American businessman

Earl W. "Chip" Brian III (born November 11, 1970) is an American financial services, information technology and construction entrepreneur, based in Long Island City.

Brian and his wife, the former Nina Sisselman, live in NYC with their two sons.

==School==
Brian attended Trinity School in Manhattan and graduated from The Avon Old Farms School in Avon, Connecticut.

Brian graduated from Duke University with a Bachelor of Arts in political science. He is a member of the Sigma Alpha Epsilon fraternity. Brian serves on the Duke University Young Alumni Development Council and is a member of the university's alumni fundraising committee.

==Businesses==
Prior to 2015, Brian was the president and CEO of Comtex News Network, Inc., which provides real-time news, Comtex SmarTrend market products, and economically useful information.

Comtex has launched a new product line developed by Brian: the proprietary trend trading alert system, SmarTrend. Brian has authored published articles about trend trading, and writes a column regarding industry group trends identified by his trend trading system.

Brian created products which include a daily stock market letter (Morning Call), stock news and market analysis generated by the SmarTrend Analytics Group, the SmarTrend Video Channel, and its flagship product SmarTrend Alerts. Comtex also formed a wholly owned subsidiary, LeGarde Capital Management LLC, which has begun to use the underlying quantitative process for investing capital. Comtex has offices in New York City; Boston, Massachusetts; and Alexandria, Virginia.
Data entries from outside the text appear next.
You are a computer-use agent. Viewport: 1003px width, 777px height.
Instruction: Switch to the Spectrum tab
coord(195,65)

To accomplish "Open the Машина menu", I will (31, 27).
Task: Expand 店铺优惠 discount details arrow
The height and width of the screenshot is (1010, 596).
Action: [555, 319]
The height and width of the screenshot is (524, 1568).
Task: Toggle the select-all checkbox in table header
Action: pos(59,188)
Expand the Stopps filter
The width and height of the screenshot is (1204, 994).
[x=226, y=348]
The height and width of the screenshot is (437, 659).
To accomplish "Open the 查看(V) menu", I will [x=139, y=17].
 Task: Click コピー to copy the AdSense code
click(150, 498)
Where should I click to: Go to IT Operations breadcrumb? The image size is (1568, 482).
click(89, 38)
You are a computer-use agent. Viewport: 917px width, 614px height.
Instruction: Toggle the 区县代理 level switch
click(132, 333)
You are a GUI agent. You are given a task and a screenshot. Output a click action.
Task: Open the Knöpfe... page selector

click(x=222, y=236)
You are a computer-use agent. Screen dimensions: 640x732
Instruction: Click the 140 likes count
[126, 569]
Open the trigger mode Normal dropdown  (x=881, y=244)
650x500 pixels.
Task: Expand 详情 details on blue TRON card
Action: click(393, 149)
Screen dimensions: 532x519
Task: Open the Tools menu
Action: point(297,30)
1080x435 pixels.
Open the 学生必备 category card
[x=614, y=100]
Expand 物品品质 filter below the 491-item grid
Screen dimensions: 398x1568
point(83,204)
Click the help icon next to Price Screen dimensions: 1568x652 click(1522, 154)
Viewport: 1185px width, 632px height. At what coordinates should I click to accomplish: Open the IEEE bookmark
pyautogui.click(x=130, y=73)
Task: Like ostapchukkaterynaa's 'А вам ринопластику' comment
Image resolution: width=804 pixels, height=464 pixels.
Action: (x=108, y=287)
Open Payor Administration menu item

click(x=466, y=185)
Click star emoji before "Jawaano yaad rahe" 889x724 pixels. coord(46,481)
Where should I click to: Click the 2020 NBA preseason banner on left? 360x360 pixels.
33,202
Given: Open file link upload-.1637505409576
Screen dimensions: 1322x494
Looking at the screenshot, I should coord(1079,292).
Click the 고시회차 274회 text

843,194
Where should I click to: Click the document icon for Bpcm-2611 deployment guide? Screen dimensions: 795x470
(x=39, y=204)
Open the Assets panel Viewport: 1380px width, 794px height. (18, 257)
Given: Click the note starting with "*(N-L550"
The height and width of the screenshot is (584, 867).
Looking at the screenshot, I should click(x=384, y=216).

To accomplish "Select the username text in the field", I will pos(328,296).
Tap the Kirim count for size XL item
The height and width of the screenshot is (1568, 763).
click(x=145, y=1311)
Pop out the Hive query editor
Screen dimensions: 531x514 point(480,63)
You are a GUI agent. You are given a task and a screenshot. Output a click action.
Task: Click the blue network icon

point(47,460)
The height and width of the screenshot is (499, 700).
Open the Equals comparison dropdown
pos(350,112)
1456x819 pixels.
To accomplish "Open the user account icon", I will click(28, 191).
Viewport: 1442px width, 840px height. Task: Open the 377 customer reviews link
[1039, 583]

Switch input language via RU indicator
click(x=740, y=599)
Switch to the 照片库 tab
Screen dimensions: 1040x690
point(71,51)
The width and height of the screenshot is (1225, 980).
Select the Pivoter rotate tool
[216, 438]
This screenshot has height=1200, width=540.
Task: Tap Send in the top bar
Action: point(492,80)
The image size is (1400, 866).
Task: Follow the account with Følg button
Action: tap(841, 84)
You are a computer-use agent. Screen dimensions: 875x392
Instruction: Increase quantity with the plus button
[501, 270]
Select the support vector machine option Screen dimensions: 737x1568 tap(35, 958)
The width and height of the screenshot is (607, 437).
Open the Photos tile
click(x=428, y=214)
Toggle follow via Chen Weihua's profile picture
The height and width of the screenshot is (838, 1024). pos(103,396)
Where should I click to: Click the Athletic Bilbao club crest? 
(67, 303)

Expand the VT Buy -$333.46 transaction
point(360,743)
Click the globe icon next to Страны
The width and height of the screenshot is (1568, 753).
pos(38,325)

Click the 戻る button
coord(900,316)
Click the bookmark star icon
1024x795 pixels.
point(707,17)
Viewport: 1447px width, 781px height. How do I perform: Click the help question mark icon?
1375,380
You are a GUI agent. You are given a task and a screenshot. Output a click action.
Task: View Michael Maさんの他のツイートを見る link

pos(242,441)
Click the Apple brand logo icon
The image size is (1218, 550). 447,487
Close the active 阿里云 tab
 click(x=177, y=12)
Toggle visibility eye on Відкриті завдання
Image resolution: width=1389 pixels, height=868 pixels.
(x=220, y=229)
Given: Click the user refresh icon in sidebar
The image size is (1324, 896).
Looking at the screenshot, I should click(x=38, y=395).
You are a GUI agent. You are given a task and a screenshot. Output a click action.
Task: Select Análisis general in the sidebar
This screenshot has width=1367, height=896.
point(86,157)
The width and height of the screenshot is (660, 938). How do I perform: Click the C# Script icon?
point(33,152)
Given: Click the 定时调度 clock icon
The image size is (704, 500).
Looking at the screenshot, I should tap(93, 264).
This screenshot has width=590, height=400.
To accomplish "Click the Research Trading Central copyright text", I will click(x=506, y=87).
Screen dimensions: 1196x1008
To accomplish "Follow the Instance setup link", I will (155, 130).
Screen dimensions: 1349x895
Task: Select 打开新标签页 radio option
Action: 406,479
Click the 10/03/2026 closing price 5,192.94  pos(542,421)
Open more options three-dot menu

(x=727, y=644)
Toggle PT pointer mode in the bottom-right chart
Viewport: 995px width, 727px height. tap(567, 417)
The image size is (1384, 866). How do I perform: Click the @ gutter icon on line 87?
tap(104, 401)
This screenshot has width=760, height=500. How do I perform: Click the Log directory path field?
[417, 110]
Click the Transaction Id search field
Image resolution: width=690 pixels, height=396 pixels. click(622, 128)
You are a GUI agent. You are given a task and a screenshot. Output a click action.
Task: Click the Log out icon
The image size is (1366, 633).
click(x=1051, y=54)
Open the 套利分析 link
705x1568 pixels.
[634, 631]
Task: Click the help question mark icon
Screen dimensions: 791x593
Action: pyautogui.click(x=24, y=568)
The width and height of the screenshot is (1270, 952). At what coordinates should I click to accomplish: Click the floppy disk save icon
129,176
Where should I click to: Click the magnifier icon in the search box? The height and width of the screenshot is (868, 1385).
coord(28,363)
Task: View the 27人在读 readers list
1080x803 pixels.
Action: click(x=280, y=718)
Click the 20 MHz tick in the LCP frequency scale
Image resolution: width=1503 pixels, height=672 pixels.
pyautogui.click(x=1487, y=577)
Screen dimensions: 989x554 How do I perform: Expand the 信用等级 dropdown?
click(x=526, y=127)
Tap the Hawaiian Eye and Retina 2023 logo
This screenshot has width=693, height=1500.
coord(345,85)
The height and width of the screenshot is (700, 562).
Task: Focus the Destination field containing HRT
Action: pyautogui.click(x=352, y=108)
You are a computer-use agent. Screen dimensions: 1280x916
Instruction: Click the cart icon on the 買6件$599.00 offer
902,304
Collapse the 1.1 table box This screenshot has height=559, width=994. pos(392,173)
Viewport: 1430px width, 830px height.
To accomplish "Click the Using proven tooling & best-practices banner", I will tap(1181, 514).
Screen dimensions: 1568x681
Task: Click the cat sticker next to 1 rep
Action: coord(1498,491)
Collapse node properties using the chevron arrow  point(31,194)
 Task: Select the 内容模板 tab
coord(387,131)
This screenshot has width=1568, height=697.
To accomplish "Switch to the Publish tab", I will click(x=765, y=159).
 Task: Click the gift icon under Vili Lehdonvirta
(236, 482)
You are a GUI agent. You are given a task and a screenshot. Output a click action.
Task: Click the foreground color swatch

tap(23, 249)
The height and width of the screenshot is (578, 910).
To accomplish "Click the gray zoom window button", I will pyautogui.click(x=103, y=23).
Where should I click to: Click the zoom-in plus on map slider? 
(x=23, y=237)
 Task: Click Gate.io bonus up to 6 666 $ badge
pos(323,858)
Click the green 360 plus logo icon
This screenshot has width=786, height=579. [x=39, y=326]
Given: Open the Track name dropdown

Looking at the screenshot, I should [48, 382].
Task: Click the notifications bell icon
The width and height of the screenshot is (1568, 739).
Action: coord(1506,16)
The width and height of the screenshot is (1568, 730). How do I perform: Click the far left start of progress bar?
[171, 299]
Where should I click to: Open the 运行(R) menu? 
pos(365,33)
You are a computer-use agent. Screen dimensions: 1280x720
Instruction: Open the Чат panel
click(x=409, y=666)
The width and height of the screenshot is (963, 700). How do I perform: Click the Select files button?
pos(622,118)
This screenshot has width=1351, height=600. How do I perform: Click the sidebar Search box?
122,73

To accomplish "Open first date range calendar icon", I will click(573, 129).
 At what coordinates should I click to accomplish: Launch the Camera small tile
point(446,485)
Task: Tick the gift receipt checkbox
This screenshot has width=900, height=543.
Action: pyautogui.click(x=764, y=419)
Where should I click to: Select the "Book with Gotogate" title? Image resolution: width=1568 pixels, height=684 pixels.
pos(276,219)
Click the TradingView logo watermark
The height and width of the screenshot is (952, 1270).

Brian joined Comtex in April 2004 as vice president of operations; was appointed president and chief operating officer in May 2005; and named CEO in November 2006.

Prior to Comtex, Brian held management positions with Nyfix Incorporated, Bank of New York, and HotJobs.com, a Yahoo company. From 2009 to 2010, he served on the board of directors of PastFuture, Inc., the parent company of the technology and social media website, GDGT.com.

Brian is also founder of Design Development NYC, an interior construction company for city or country residences.
All construction management teams are LEED licensed, and fully Green compliant.

On May 3, 2017, the New York Daily News reported that Design Development NYC had engaged in wage theft. Chip Brian and Mike Daddio entered into a consent decree with the U.S. Department of Labor, in which they agreed personally to pay $726,989 in back wages and liquidated damages to 184 employees and take other corrective actions to resolve past overtime and recordkeeping violations of the federal Fair Labor Standards Act.

==Charities and non-profit==
Brian served as the chairman of the Annual Sporting Clays Shoot for the Boy Scouts of America Greater New York Council, where he also served on the board of directors. Brian is a member of the Trinity School Alumni Giving Board, and has contributed time to the fundraising committees of the New York Blood-center, the Grosvenor House Benefit Committee and the Young Alumni Development Council of Duke University.